Realmente empezaba a detestar sus días libres, cada vez que tenía alguno durante la semana, sin considerar los sábados o domingos, algo sucedía con su hija y sobrina que los ponía de cabeza. Primero el descubrimiento de las anticonceptivas, luego las extensas conversaciones para explicar a su hija la importancia de la confianza y de una vida sexual plena, las interrogantes de su sobrina y ahora esto, Mary Rose y Legan Jr.
Sabía que Albert se pondría furioso, su habitual calma y temple sólo podía romperse por cosas como esa.
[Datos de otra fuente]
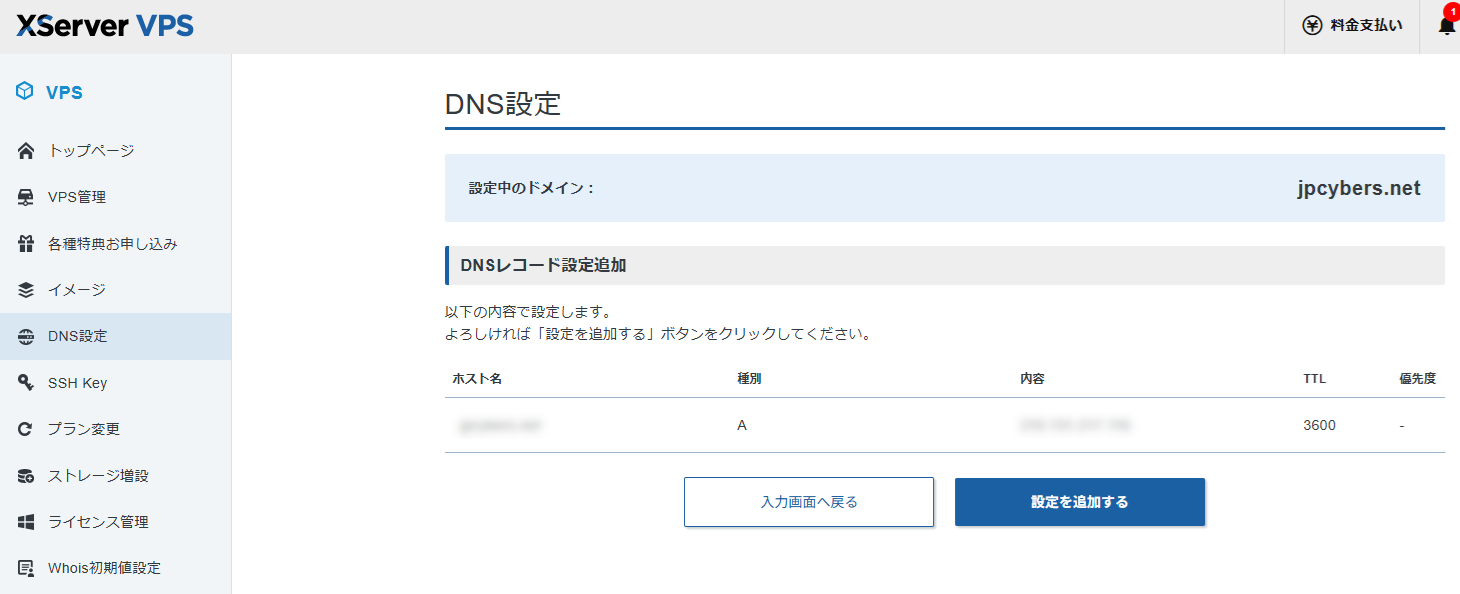This screenshot has width=1460, height=594.
Task: Click the gift icon for 各種特典お申し込み
Action: pos(27,244)
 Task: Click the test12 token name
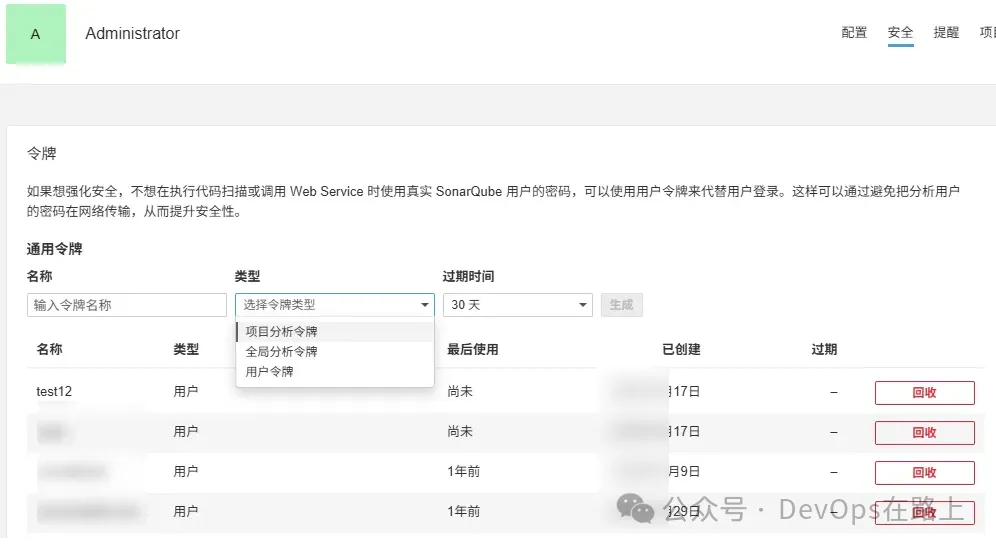[x=54, y=391]
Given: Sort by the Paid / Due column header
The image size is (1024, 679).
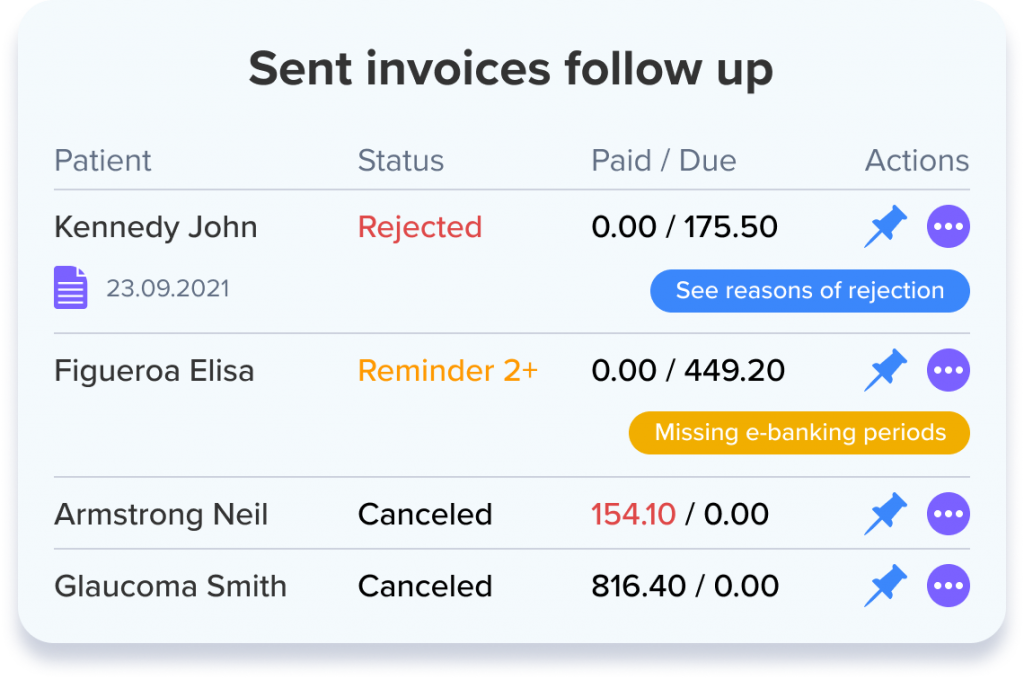Looking at the screenshot, I should [664, 161].
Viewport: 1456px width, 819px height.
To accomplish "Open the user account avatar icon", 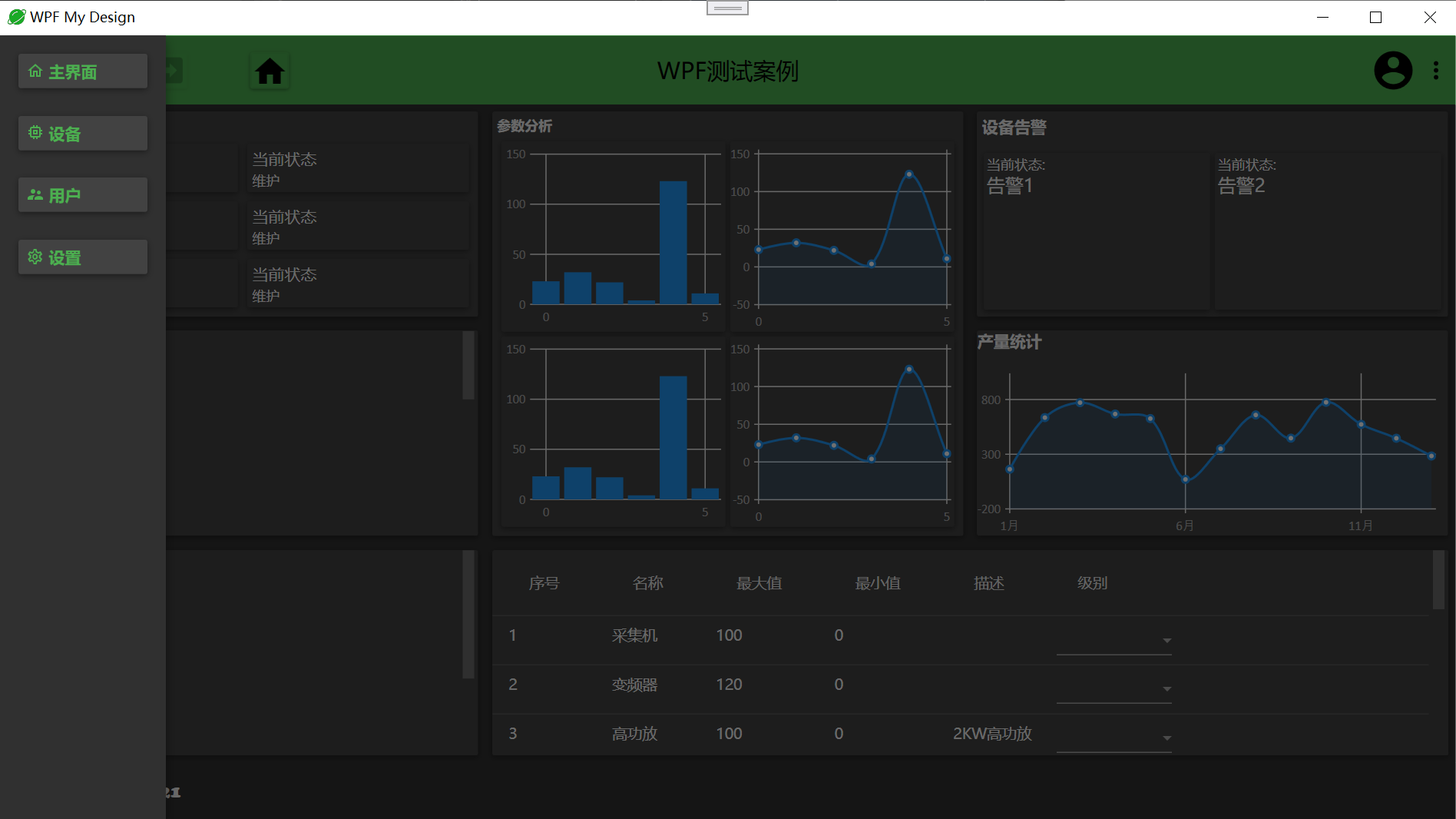I will 1393,71.
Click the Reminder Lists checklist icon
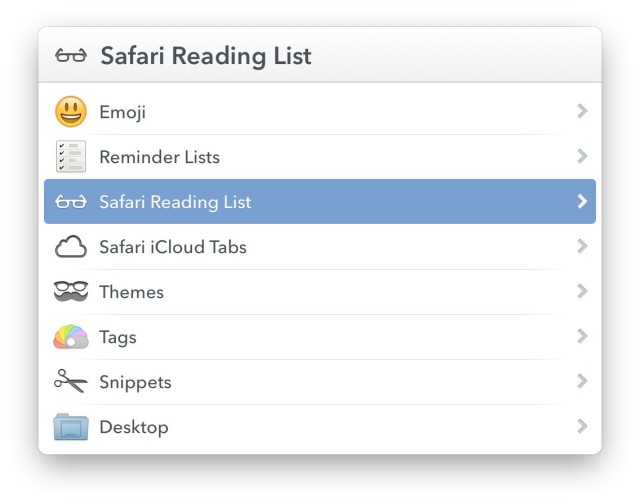 [71, 157]
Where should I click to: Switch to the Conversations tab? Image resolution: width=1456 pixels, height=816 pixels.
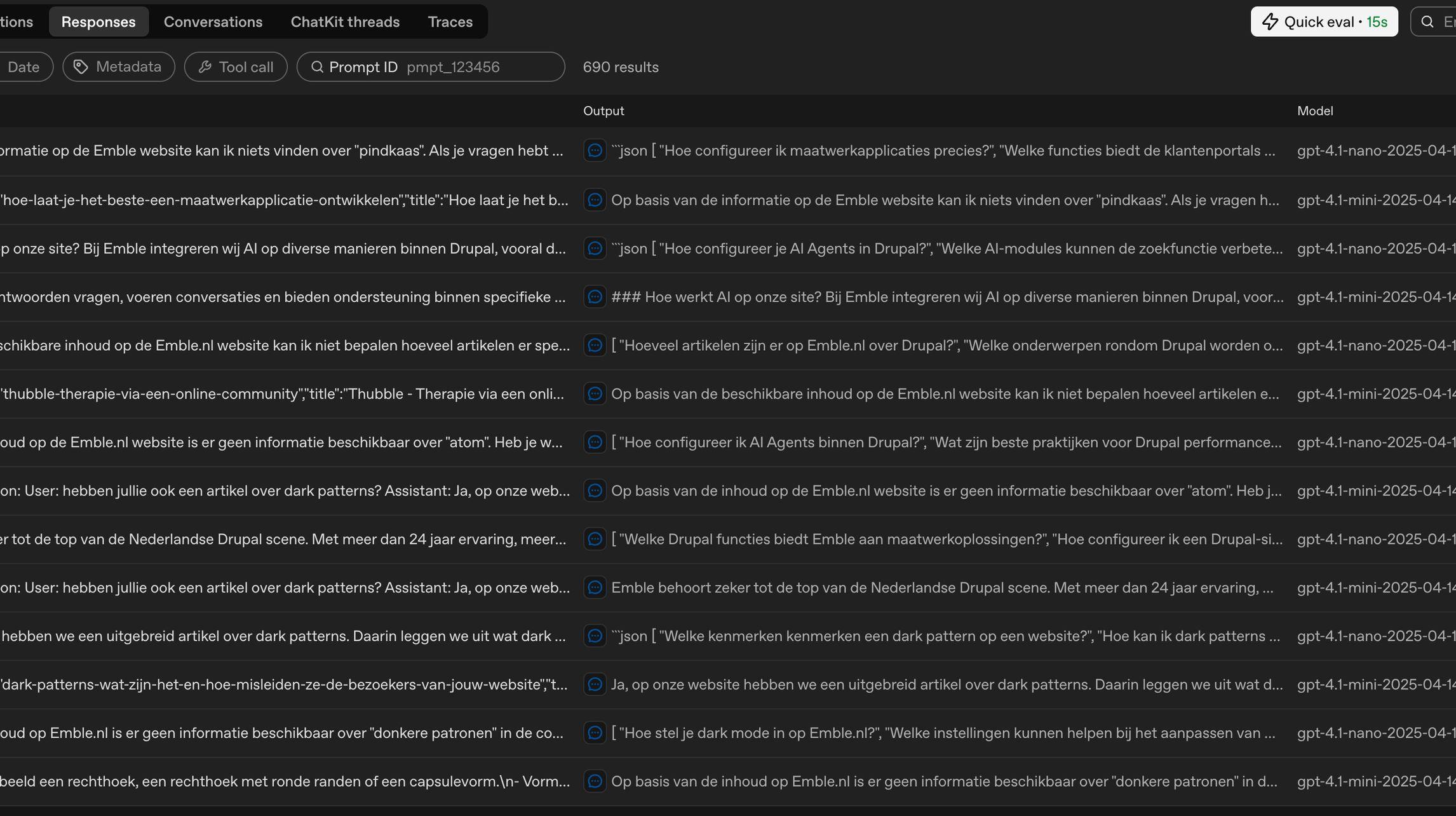pos(213,22)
Sí, las travesuras de los niños también podían molestarlo, pero lo de Mary Rose, su regalona, era algo de otro nivel.
Si había algo que destacar de su relación era el profundo respeto por el otro. Siempre había sido así, cuando estaban en el internado y se dieron cuenta del cariño y atracción entre ambos, conversaron mucho antes de decidir el inicio de las relaciones sexuales. Albert le aseguró desde ese momento que aunque lo deseara si ella no se sentía segura o cómoda no pasaría nada. Y así fue.